=== Section Start ===

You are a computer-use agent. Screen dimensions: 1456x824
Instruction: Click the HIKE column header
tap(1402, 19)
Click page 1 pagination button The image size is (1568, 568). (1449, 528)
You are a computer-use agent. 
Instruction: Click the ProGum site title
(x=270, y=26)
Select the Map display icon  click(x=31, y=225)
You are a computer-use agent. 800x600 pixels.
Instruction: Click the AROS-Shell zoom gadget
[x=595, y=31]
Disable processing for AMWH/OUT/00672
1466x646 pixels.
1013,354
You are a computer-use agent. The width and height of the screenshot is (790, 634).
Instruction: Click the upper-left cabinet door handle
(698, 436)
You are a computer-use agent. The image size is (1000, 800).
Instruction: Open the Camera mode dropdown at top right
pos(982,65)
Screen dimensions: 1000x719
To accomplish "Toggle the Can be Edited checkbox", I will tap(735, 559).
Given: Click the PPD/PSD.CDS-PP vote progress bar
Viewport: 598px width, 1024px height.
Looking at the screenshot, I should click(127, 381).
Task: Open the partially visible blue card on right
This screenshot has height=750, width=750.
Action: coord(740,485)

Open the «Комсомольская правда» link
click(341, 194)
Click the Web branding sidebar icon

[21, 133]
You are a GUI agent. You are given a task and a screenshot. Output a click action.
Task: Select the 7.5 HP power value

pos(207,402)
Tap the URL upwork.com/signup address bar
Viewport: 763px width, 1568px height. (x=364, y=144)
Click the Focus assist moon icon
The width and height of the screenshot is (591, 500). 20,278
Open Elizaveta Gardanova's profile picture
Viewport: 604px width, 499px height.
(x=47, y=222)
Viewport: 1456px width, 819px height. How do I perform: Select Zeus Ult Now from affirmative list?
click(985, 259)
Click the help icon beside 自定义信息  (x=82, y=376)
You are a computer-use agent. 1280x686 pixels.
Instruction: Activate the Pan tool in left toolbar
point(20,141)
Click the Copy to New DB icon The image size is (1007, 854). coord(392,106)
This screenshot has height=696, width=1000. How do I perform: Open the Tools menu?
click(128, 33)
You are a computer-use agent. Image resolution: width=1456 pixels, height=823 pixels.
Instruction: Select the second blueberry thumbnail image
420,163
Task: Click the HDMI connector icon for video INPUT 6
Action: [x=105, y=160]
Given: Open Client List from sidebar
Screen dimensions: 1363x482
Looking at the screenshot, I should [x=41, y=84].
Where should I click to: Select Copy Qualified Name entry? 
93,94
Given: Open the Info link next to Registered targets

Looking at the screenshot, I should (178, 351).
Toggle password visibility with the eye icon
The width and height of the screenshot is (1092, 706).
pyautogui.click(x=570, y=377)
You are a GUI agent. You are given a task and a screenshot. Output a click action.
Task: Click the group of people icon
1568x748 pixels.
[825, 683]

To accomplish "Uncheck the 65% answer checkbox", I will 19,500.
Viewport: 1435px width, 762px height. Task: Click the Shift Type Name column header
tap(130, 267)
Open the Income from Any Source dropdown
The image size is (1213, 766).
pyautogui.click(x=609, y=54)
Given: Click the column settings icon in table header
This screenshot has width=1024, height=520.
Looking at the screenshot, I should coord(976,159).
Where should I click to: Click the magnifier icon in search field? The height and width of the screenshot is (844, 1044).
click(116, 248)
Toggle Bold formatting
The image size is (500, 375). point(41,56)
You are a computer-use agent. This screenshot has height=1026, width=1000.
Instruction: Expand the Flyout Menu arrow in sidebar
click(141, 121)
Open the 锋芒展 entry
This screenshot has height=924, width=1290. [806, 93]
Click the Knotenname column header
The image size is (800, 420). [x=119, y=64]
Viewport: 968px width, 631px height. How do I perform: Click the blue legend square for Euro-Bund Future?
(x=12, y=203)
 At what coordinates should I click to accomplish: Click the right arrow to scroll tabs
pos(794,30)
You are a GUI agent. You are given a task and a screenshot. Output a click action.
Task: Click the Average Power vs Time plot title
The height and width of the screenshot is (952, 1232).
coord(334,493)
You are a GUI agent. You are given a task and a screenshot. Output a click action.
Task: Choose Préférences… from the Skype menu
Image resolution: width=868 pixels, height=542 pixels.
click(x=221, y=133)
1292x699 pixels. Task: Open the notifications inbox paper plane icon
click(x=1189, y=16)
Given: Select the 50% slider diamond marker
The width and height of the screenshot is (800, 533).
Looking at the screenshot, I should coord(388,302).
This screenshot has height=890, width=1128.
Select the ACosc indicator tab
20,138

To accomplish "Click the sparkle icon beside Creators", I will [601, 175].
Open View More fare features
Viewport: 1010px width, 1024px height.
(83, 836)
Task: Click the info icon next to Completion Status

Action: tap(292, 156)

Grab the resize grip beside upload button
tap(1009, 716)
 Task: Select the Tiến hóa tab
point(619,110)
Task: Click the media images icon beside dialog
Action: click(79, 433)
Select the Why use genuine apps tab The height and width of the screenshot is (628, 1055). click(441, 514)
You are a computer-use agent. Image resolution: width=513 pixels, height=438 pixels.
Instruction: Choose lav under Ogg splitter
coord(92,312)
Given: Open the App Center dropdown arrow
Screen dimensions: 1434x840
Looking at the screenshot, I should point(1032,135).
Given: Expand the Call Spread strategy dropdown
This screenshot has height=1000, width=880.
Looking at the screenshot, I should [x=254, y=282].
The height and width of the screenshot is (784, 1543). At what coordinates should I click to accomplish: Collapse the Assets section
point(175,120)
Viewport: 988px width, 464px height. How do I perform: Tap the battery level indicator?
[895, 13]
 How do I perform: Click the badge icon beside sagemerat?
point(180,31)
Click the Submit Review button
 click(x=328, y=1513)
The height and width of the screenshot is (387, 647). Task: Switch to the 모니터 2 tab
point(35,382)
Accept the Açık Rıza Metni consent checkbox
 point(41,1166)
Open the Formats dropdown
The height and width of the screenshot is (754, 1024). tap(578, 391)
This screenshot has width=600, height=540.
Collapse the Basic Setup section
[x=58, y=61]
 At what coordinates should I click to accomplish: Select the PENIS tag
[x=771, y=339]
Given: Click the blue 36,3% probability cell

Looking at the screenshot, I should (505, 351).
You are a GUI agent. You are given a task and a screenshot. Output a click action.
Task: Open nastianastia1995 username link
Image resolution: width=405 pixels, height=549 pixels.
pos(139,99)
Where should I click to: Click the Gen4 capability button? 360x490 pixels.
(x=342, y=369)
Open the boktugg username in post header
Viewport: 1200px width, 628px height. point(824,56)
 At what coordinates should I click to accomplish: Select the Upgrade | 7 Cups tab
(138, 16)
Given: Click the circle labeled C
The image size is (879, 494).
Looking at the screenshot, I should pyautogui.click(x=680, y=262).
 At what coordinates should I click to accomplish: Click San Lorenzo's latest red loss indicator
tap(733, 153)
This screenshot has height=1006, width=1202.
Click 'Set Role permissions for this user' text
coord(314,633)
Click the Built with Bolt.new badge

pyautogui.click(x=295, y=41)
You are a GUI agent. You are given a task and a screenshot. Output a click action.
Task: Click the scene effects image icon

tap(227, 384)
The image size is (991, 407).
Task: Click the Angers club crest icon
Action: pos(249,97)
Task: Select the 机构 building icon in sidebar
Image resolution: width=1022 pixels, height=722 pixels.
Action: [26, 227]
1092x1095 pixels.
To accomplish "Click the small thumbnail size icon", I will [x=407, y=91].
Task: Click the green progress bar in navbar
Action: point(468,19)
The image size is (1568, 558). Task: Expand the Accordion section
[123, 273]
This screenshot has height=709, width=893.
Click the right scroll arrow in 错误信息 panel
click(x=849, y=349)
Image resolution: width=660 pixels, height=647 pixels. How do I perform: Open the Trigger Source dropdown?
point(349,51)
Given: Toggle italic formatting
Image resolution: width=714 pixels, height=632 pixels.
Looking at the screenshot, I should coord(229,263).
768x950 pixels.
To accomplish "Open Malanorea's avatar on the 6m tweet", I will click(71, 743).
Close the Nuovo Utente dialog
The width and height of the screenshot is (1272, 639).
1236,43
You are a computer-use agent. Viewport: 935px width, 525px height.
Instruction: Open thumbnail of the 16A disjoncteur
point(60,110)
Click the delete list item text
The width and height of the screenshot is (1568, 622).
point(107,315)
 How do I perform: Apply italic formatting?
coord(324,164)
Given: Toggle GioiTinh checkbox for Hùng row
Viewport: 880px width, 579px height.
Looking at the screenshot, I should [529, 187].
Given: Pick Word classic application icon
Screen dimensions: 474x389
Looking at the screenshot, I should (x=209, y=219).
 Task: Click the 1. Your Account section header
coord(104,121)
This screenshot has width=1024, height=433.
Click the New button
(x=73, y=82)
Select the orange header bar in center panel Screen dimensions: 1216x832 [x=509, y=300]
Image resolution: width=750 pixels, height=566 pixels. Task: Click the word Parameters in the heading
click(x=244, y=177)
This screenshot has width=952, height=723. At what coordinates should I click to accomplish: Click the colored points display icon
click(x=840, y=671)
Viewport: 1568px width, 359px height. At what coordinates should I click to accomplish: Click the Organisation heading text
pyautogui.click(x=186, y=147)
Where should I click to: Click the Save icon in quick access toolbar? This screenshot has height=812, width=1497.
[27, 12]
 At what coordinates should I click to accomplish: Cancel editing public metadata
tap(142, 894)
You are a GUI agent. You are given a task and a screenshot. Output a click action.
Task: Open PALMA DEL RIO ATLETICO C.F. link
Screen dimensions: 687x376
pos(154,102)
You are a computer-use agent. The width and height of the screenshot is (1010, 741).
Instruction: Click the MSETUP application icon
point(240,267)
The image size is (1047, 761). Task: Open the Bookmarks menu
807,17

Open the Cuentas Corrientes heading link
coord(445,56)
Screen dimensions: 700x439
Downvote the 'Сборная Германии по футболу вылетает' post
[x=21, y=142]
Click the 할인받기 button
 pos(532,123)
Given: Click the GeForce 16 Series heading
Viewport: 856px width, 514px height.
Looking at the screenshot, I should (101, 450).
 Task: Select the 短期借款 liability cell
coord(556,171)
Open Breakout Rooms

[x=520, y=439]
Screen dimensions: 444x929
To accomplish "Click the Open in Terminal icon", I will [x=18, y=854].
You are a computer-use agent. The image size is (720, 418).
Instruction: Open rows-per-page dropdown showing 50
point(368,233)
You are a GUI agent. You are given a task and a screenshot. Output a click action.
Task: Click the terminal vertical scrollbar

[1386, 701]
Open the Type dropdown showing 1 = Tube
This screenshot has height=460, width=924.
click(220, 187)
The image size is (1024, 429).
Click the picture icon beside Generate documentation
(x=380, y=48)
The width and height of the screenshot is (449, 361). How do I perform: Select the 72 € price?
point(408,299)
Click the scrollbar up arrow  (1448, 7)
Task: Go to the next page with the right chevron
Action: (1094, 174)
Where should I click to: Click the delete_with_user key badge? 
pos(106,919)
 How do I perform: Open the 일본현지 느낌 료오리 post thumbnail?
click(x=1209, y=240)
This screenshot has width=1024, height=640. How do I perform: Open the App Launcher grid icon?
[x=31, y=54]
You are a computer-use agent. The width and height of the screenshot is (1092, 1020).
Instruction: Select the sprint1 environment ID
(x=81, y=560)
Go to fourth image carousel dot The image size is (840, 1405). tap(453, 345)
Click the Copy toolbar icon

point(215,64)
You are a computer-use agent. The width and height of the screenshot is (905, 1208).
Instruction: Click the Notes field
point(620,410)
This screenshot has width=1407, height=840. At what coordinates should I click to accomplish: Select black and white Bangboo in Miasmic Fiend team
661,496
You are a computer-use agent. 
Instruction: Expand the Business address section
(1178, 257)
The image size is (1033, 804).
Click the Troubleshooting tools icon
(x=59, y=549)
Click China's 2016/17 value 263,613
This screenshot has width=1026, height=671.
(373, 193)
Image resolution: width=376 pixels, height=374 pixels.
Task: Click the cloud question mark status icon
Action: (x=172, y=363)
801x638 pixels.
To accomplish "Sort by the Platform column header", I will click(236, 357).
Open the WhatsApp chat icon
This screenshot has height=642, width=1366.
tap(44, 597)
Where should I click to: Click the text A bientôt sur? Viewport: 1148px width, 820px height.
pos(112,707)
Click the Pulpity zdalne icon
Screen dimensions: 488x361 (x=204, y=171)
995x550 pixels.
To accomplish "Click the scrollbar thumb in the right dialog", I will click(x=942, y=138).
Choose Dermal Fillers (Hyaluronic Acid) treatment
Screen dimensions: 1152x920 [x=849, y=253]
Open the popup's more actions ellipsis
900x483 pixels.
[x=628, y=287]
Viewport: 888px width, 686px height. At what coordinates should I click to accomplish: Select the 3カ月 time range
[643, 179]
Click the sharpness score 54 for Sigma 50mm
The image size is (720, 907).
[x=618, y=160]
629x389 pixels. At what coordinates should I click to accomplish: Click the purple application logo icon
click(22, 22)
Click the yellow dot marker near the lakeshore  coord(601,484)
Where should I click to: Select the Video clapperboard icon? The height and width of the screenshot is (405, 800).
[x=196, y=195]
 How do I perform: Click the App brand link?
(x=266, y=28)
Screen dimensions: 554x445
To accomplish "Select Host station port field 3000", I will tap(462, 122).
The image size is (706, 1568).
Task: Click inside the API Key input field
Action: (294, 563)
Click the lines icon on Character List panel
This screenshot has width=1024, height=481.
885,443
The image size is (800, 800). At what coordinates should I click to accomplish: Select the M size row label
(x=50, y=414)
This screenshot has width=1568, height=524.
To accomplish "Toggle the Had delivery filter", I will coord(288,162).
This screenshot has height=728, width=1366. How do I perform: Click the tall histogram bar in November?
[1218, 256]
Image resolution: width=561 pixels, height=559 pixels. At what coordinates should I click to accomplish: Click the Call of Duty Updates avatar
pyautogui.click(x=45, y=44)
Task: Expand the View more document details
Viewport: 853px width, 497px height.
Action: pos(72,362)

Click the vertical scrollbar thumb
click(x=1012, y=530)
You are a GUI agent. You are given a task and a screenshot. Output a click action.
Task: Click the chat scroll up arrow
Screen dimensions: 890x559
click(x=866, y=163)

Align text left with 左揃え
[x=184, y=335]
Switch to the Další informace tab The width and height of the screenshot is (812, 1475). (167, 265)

=== Section End ===

◆ Exercise aim: What lines in the data hold the word "marker"? Return them.

◆ Answer to the problem:
Given: Select the 50% slider diamond marker
Click the yellow dot marker near the lakeshore  coord(601,484)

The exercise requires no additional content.